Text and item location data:
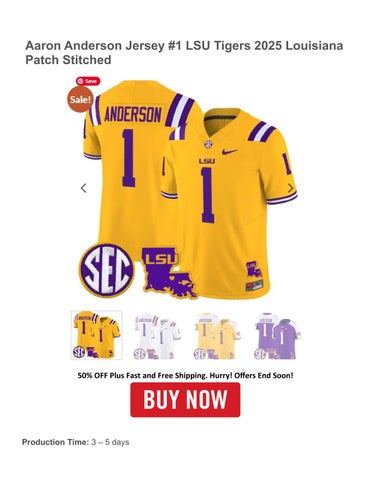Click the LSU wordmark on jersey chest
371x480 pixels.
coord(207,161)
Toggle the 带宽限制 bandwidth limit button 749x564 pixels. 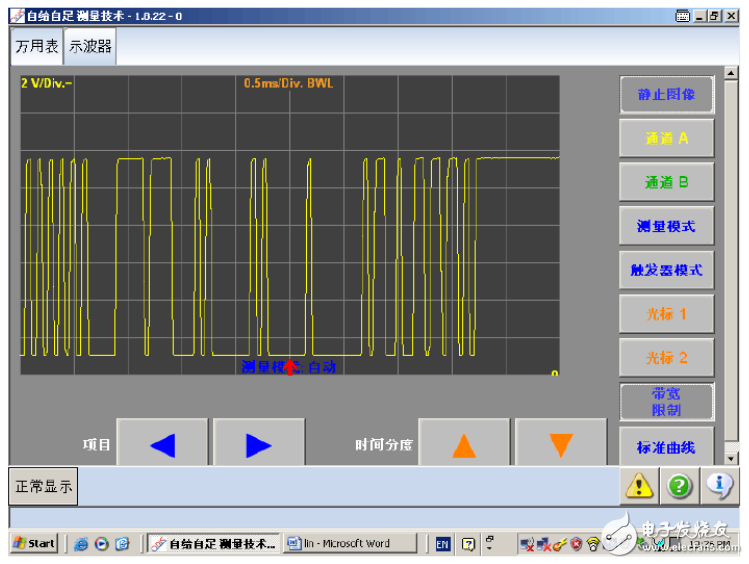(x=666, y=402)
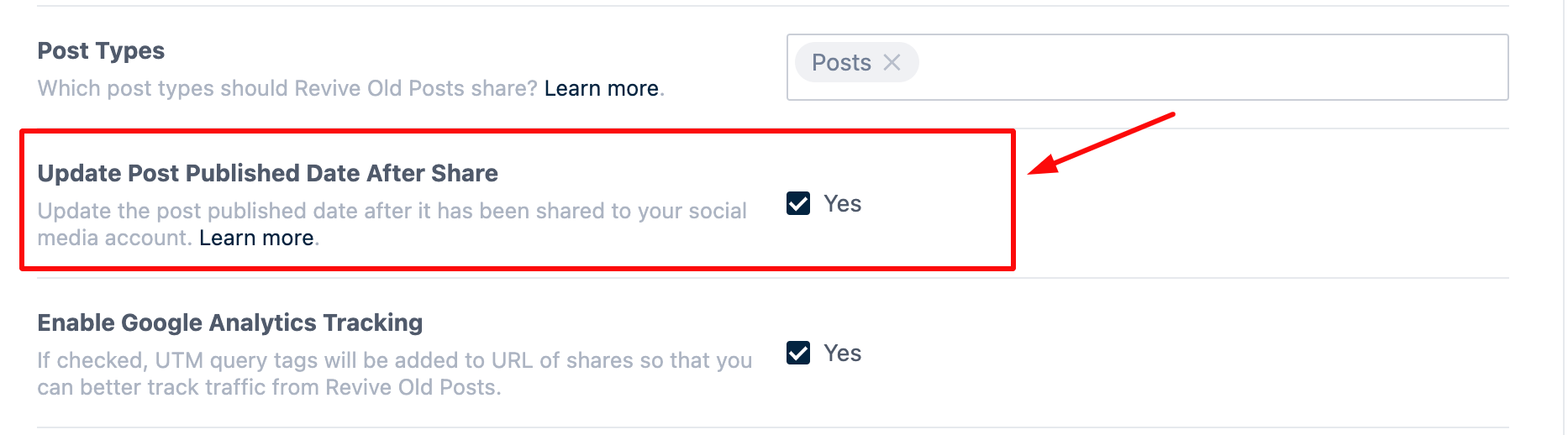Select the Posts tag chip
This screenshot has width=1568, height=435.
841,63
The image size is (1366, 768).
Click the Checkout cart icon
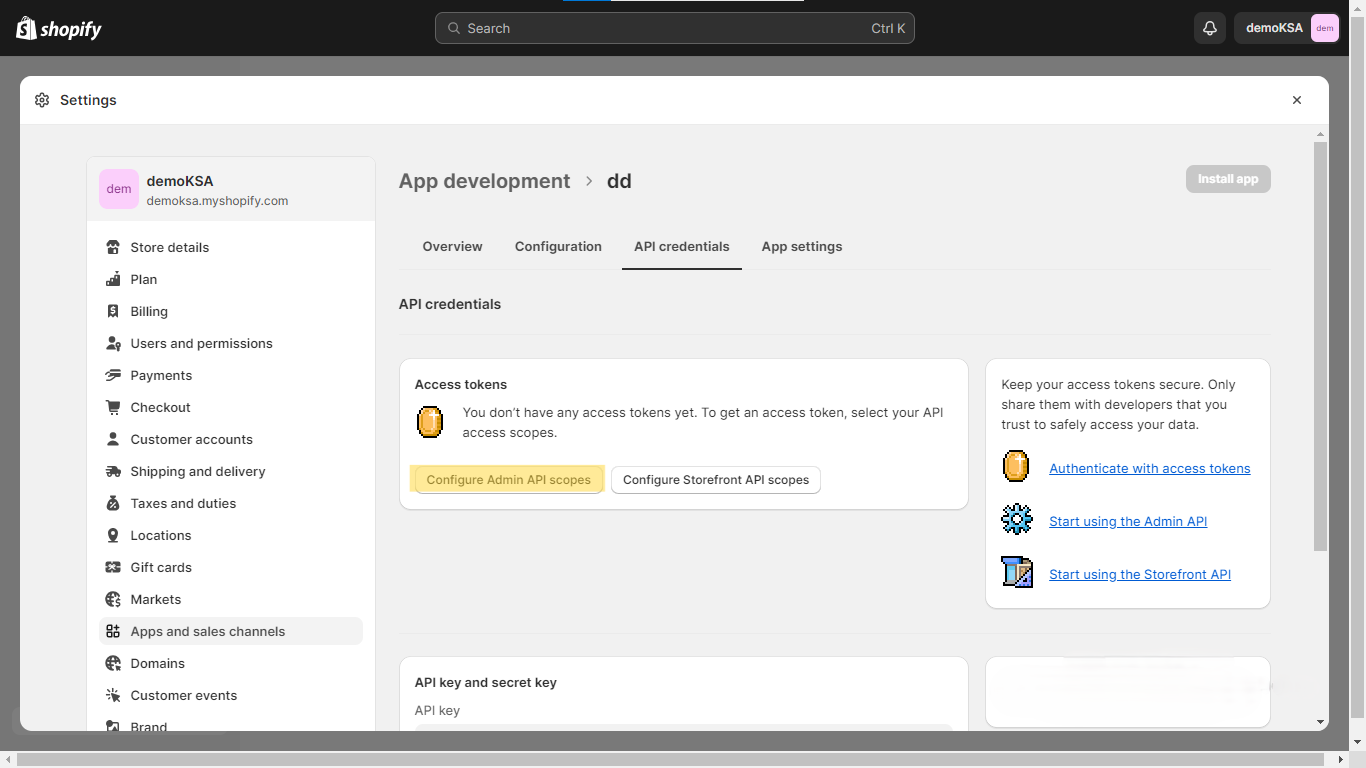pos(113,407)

Written instruction ->
Starting with the line that contains "The image size is (1366, 768)." and running through the end of the data, write only those lines out again, requests included, with each coordinate in the answers multiplied by 0.4 and rounded to a whole number, halves up. Leave out the pictures.

The answer ->
The image size is (1366, 768).
Click the Checkout cart icon
pos(45,163)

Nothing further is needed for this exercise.